In this work a general framework for implementing an interactive simulation on the mobile device has been proposed. A 2D, low Reynolds number interactive channel flow simulation has been implemented within the framework protocols with a back-end which targets a mobile NVIDA processor. A vertical integration of CUDA, C++, JNI and Java has been used to incorporate the accelerated simulation kernel into a typical Android app. The LBM-based simulation kernel has been built as a library and linked to an Android application which supports interaction and visualisation. The performance of the kernel has been measured for different grid sizes and kernel launch configurations. Data has also been compared to a similar CPU implementation where data is available.

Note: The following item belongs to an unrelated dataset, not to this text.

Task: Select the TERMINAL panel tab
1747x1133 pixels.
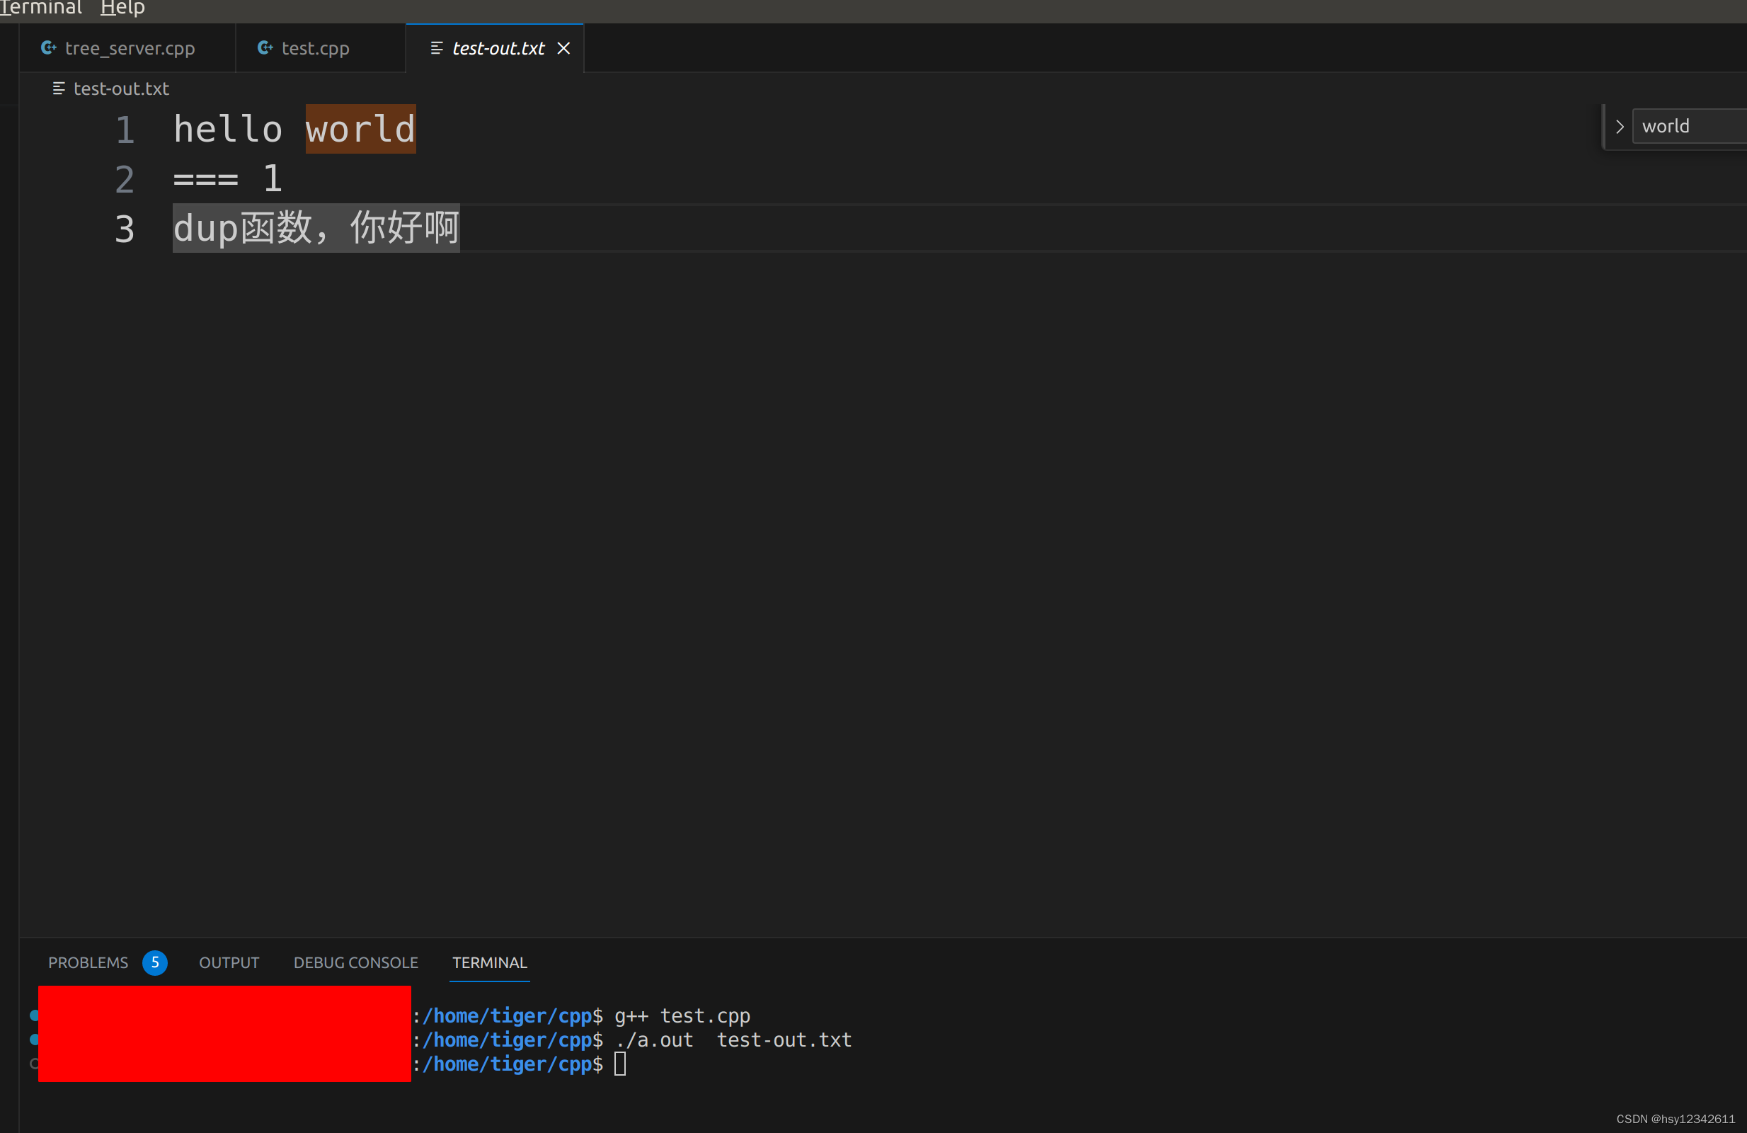Action: coord(489,963)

The accuracy of the simulation is established for the background Poiseuille flow on which the interactive environment is based. A modest resolution of 192 x 96 achieves a maximum centreline error of < 0.1% and hence it can be concluded that this resolution offers a good balance between accuracy and performance. The second-order convergence of the LBM is observed.

The performance of the GPU kernel demonstrates a factor 13

improvement in performance in terms of lattice site throughput compared with the best multi-threaded CPU implementation of Harwood and Revell [1]. At the same time, the power used to simulation a physical second is a factor 22 lower. Memory usage for the GPU implementation is higher due to the current design requiring both host and device copies of data for easy transfer. However, the memory usage even for the largest case tested is insignificant compared with the total memory available.

The practical limitation of the application is not the hard limit of memory bandwidth responsible for limiting the maximum lattice site throughput. Instead, the need to minimise the compressibility error of the LBM solver forces the time step to shrink at least at the same rate as the grid resolution for a given problem. Consequently, the ratio of wall clock time to simulated time is computed as a more suitable measure of performance and utility of a GPU-LBM simulation in the current context. The latter depends on both the lattice throughput, as well as the spatial and temporal discretisation of the simulation.

Results show that the gains in lattice throughput due to increased problem size do not offset the slow-down due to the decreasing time step with simulated flow rates with respect to real-time decaying with approximately order 2 up to the memory bandwidth saturation limit. Once this saturation point is reached, the simulated flow rate perceived by the user decays with the expected order 4. This imposes a significant restriction on the way in which LBM can be used to achieve real-time or interactive simulations. Other methods may not face the same issue and should be explored for their potential.

Overall, the framework proposed offers a great deal of flexibility for future work. The specific implementation on an Android device is accurate at the low Reynolds numbers tested and performance is acceptable at mid to lower resolutions for interactive applications. The GPU implementation offers significant benefits over the CPU implementation with minimal additional complexity. Although the current implementation uses NVIDIA CUDA, and is thus limited to NVIDIA GPUs, the results of this study demonstrate the importance of developing the tools required to implement a hardware-independent solution in the future.


This work was supported by Engineering and Physical Science Research Council Impact Accelerator Account (grant number: EP/ K503782/1).